解説動画: 桜チップでベーコンとチーズを熱燻する/CAMP HACK
概要: 燻製(スモーク)はハードルが高いと思われがちだが、実は手をかけずにおいしいものができる料理だという立場で進む。動画では桜のチップを使い、ベーコンとチーズと卵、さらに醤油やスモークチキンまで作っていく。食材を並べて煙を出したら待つだけで仕上がることを、キャンプ用の小さなスモーカーと家庭のコンロの両方で実演している。
熱燻・温燻・冷燻の使い分け: 燻し方は大きく三つに分かれる。八十度以上で十分から四十分の熱燻はコンロやバーナーの熱源が要り、使うのはチップである。三十度から八十度で一時間から六時間の温燻は熱源が不要で、スモークウッドに直接火をつける。十五度から三十五度で二週間から一か月の冷燻は温度管理が難しく上級者向けとされる。
桜をはじめとするチップの香り: 桜は香りが強くてどんな食材にも合うチップで、なかでも肉と魚におすすめだと紹介している。オニグルミの木であるヒッコリーも肉と魚向き、ウイスキーオークは甘い香りで鶏肉や白身魚に合う。ほかにリンゴや檜もあり、迷うなら何にでも合う広葉樹のブレンドから始めるとよい。煙さえ出ればよいので茶葉や紅茶でも燻製はできる。

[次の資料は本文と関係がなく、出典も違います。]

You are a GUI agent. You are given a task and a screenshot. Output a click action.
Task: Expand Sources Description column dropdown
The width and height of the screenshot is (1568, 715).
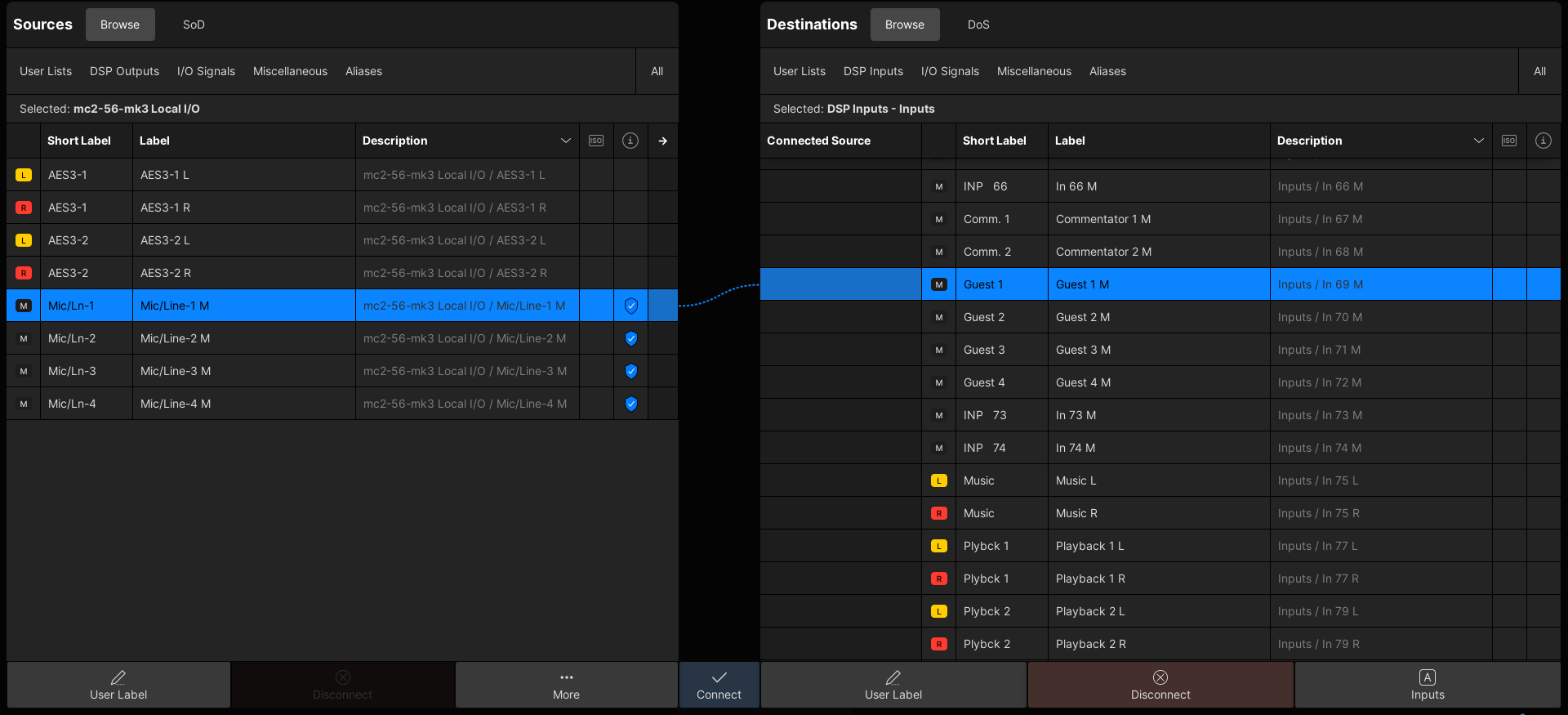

桜チップで実際に燻す手順: 鍋の内側とチップの下をアルミホイルで覆っておくと汚れもにおいも残りにくい。食材はキッチンペーパーで水気をしっかり拭き、チーズは溶けて落ちるのでホイルで皿を作ってから載せる。チップを多めに敷いたら強火にかけ、煙が上がったら弱火にして蓋をする。十分で色も香りもしっかり乗った状態になった。
チップの始末とにおい対策: 十分燻したあとでもチップにはまだ火が残っているため、使い終わったら必ず水を入れて完全に消してから捨てる。鶏もも肉を燻すときは落ちた油でチップの火が消えるので、チップの上にもう一枚アルミホイルをふわりと被せて空気の逃げ道だけ残す。家で行う場合は換気扇の汚れよりもにおいが問題で、近隣への配慮が要ると述べている。